There are homonyms sprinkled throughout that may bother some. That said, this is also somewhat common in self-published novels in my experience, and so early on I came to terms with it.
The Conclusion: Certain scenes slow the pace of what would otherwise be a superb entry in the LitRPG field. It is the first in a series however, and serves as a fun and solid foundation for more to come. It is definitely one of the better in the genre and certainly worth a read if the concept of LitRPG intrigues you.

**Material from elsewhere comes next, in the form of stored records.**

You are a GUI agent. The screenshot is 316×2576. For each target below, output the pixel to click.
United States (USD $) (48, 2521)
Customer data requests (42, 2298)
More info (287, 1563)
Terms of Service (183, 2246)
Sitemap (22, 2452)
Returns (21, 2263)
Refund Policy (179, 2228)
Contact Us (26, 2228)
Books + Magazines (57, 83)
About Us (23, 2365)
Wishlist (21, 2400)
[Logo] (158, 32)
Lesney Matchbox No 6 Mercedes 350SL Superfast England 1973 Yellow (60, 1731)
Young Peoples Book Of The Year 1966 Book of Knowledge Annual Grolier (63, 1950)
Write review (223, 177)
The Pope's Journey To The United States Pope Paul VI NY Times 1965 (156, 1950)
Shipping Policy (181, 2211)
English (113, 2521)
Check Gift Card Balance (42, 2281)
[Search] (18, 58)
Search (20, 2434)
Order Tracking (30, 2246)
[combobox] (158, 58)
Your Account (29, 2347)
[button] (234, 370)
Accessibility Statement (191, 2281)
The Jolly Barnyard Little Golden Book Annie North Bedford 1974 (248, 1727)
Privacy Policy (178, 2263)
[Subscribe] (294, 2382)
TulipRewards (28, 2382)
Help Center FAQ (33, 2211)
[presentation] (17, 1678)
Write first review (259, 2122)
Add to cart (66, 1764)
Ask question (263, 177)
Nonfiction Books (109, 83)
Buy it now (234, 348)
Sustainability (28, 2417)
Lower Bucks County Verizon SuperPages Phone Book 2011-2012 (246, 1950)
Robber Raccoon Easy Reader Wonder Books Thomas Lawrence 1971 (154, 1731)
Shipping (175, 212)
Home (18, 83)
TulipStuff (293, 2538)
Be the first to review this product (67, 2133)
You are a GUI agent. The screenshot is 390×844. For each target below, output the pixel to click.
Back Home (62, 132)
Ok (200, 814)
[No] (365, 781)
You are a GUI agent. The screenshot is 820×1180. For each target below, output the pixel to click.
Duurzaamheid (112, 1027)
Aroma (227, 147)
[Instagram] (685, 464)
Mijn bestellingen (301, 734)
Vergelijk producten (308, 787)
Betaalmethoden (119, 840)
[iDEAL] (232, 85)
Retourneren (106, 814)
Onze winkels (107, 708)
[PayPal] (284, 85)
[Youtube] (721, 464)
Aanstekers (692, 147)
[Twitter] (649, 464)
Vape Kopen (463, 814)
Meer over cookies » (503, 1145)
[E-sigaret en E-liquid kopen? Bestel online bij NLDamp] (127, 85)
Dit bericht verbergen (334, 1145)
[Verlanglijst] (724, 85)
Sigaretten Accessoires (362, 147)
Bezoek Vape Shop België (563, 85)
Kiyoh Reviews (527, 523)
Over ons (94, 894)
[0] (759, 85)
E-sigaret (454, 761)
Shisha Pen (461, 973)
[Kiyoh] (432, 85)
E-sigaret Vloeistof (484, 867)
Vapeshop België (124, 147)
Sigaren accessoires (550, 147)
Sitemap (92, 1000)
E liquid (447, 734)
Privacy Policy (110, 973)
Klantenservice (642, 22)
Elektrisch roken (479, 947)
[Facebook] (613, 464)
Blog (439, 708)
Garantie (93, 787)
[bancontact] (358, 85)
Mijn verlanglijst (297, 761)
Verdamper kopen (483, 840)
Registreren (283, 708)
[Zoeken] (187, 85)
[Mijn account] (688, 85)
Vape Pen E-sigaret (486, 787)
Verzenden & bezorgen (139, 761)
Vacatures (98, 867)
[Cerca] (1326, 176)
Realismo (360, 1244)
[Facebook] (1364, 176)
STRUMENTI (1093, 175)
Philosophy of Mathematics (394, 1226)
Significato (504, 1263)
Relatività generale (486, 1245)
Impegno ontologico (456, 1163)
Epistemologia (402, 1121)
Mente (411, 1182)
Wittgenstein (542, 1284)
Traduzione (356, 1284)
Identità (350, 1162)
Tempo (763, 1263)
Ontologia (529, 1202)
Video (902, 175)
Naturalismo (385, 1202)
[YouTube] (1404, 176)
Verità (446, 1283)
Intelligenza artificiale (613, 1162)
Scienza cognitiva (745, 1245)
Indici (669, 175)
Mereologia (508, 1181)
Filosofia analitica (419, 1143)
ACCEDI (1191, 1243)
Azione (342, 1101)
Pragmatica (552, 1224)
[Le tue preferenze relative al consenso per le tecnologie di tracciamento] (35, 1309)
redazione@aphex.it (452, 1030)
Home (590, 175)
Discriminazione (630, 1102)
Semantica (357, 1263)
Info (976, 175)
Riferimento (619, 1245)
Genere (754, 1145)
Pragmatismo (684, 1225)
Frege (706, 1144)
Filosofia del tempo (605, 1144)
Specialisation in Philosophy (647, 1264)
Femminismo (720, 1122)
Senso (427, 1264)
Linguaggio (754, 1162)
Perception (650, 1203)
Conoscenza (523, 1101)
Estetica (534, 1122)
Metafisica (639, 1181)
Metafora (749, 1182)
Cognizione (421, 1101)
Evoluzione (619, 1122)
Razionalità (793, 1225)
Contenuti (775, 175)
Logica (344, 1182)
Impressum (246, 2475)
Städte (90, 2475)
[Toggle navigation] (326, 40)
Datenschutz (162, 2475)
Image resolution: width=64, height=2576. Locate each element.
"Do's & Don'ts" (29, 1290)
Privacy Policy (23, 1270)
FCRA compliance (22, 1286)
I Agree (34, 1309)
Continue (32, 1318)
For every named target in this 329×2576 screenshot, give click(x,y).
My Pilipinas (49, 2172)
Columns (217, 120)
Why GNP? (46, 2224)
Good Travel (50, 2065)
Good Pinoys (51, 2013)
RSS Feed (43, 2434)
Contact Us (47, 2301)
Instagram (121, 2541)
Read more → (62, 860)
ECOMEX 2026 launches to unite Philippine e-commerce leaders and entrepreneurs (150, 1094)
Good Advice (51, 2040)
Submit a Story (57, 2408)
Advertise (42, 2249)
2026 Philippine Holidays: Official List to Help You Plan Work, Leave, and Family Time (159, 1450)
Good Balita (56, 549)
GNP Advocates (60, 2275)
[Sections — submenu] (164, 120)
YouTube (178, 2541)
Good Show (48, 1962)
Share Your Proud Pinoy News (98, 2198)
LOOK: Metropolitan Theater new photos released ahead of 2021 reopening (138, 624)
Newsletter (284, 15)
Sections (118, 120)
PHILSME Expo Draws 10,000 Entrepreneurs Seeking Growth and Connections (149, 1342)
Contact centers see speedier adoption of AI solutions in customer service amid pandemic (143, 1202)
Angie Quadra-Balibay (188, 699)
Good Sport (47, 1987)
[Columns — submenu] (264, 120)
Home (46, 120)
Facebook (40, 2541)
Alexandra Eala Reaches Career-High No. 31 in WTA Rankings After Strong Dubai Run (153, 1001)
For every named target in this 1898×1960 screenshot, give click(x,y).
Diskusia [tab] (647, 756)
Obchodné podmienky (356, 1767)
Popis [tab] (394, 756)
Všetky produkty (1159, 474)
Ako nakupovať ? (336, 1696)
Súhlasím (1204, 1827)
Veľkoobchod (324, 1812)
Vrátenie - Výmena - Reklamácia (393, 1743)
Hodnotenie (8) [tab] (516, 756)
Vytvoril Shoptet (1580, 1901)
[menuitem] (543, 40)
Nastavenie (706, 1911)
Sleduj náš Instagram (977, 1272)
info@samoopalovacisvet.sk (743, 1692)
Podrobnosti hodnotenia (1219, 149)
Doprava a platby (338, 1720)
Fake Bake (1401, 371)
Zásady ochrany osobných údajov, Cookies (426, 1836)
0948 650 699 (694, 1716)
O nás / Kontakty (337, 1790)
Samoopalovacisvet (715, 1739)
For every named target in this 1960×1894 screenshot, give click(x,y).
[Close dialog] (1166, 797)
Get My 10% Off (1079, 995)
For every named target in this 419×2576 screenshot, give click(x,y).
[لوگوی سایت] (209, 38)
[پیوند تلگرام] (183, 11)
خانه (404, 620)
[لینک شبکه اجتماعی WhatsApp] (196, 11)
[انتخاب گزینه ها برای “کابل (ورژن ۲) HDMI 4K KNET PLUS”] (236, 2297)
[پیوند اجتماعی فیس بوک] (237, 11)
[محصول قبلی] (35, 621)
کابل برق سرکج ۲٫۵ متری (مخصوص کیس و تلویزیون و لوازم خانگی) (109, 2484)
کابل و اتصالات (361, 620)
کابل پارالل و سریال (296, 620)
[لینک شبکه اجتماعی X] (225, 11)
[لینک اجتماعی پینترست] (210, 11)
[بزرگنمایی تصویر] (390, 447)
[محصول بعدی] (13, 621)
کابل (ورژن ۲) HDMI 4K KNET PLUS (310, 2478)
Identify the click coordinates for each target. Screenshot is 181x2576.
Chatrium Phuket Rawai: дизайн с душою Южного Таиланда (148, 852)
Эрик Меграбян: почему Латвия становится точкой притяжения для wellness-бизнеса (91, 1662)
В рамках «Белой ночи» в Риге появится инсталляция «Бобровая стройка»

Setting up a character far from civilization who mostly interacts with NPCs allows for a fairly introspective ride. However, there are other players introduced both here and as the story progresses through the next entries, which will help those for whom this genre feels too alien. If this review is your introduction to LitRPG, Dragon’s Wrath is worth trying.
If you like this book…
…consider trying Survival Quest (The Way of the Shaman, #1) by Vasily Mahanenko, Project Daily Grind (Mirror World, #1) by Alexey Osadchuk, or Patch 17 (Realm of Arkon, #1) by G. Akella, all in the LitRPG genre.